From the border milestone to the peak is the hardest section of the journey, passing through tall, fluctuating slopes. Therefore, many people decided to skip this part of the trek, only stopping at Border Milestones 42, according to Nguyen Hoang Bac of Lim Travelling Corps, a tour service operating many tours to Vietnam’s northwestern mountainous region. The ideal time in which to reach the border milestone is within a morning.
Nevertheless, this challenging section of our trek was the most rewarding, passing through picturesque ancient forests. The most recognizable trees here are rhododendron, denser and more beautiful than anywhere else in the region. As we traveled in November, the trees were changing leaves, creating an even-more mystifying scenery.
Ancient forests on the way to the top of Pusilung.

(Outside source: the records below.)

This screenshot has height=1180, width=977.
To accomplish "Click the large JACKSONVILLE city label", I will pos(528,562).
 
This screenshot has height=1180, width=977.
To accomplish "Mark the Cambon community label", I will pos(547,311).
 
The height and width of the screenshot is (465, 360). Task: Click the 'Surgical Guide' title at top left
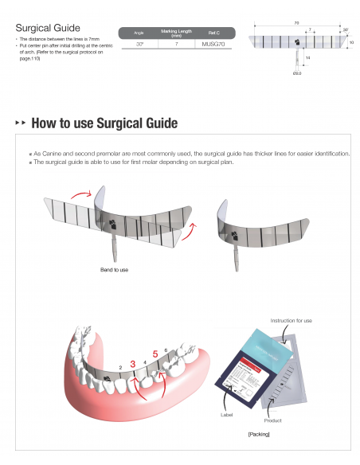(47, 27)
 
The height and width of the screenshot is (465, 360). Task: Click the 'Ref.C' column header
(213, 33)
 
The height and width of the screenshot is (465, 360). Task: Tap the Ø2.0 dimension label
(296, 72)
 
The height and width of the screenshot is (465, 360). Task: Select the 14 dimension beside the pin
(307, 58)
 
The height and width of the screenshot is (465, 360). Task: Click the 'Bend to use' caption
(115, 270)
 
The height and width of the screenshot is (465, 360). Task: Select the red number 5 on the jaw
(155, 354)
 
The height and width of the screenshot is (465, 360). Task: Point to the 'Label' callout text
(225, 415)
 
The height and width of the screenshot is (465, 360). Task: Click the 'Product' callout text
(272, 420)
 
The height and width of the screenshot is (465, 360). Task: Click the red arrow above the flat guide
(83, 193)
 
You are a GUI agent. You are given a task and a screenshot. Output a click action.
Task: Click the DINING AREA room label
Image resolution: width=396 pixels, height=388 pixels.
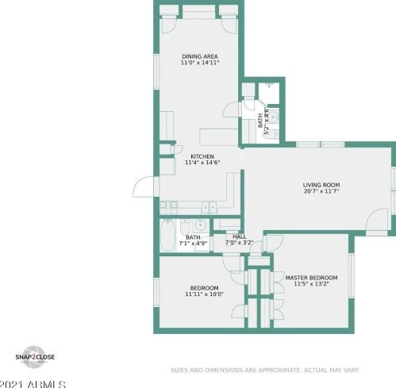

The group finally reached the peak at mid-noon, as planned. Though having carefully prepared physically and mentally, we were greatly enervated at this point. Nevertheless, the great satisfaction of Pusilung was something completely different, knowing we had finished one of the most challenging treks in the region.
We had lunch, took a few pictures, before heading down at 1 p.m. Due to the hard terrain, we made frequent stops every 15 to 20 minutes to prevent sweat building up, from which we might catch colds. We reached camp at 6:30 p.m.
The group spent the second night inside the mountain cave, before heading down at 5 a.m. on the third day. We finally reached the border post at mid-noon, finishing our three-day exploration of majestic Pusilung.
Conquering Pusilung is definitely the most physically and mentally challenging trek we had ever experienced. Besides good preparation and good weather, we could not have finished without the group members’ strong efforts, as well as the great assistance of border guards and porters.
On the way back from the Pusilung top.